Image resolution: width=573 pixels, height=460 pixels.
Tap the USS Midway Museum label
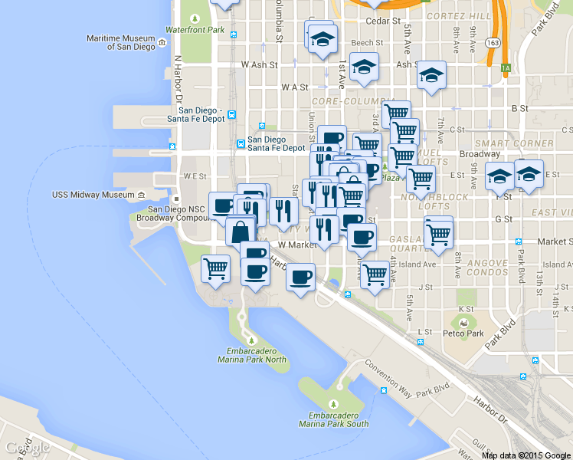pos(93,195)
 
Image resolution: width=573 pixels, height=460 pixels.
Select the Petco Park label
pos(463,334)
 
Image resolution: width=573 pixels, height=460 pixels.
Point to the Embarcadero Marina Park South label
pos(333,419)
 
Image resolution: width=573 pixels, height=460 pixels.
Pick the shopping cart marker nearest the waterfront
pos(216,269)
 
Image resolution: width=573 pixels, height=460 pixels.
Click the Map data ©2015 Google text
pos(526,455)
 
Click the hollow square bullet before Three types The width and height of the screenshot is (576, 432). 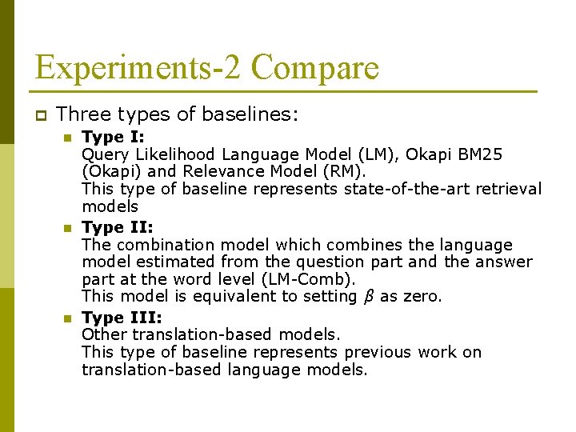pyautogui.click(x=42, y=115)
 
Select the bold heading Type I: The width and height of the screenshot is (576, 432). pyautogui.click(x=114, y=137)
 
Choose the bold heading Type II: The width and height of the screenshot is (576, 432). pyautogui.click(x=118, y=227)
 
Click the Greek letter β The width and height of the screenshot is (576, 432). pyautogui.click(x=369, y=297)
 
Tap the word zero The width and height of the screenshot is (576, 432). pyautogui.click(x=422, y=297)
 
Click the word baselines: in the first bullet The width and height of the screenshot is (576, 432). pyautogui.click(x=252, y=115)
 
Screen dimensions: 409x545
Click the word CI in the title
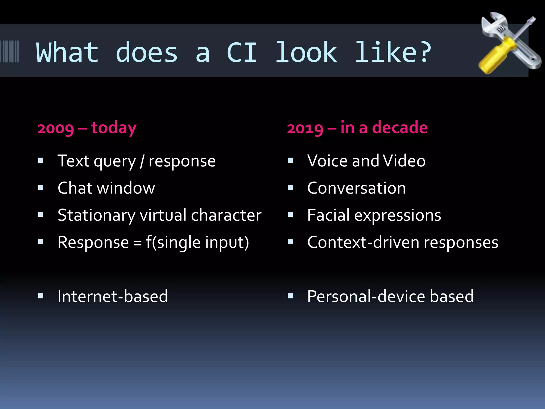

• Task instructions: Convert the data into a Markdown table with the columns Row and Text, beginning at the line that contains "Click the Greek" and continuing through the end of the data. Omit blank lines and leave the pictures out.

• Right answer:
| Row | Text |
|---|---|
| 1 | Click the Greek letter β The width and height of the screenshot is (576, 432). pyautogui.click(x=369, y=297) |
| 2 | Tap the word zero The width and height of the screenshot is (576, 432). pyautogui.click(x=422, y=297) |
| 3 | Click the word baselines: in the first bullet The width and height of the screenshot is (576, 432). pyautogui.click(x=252, y=115) |
| 4 | Screen dimensions: 409x545 |
| 5 | Click the word CI in the title |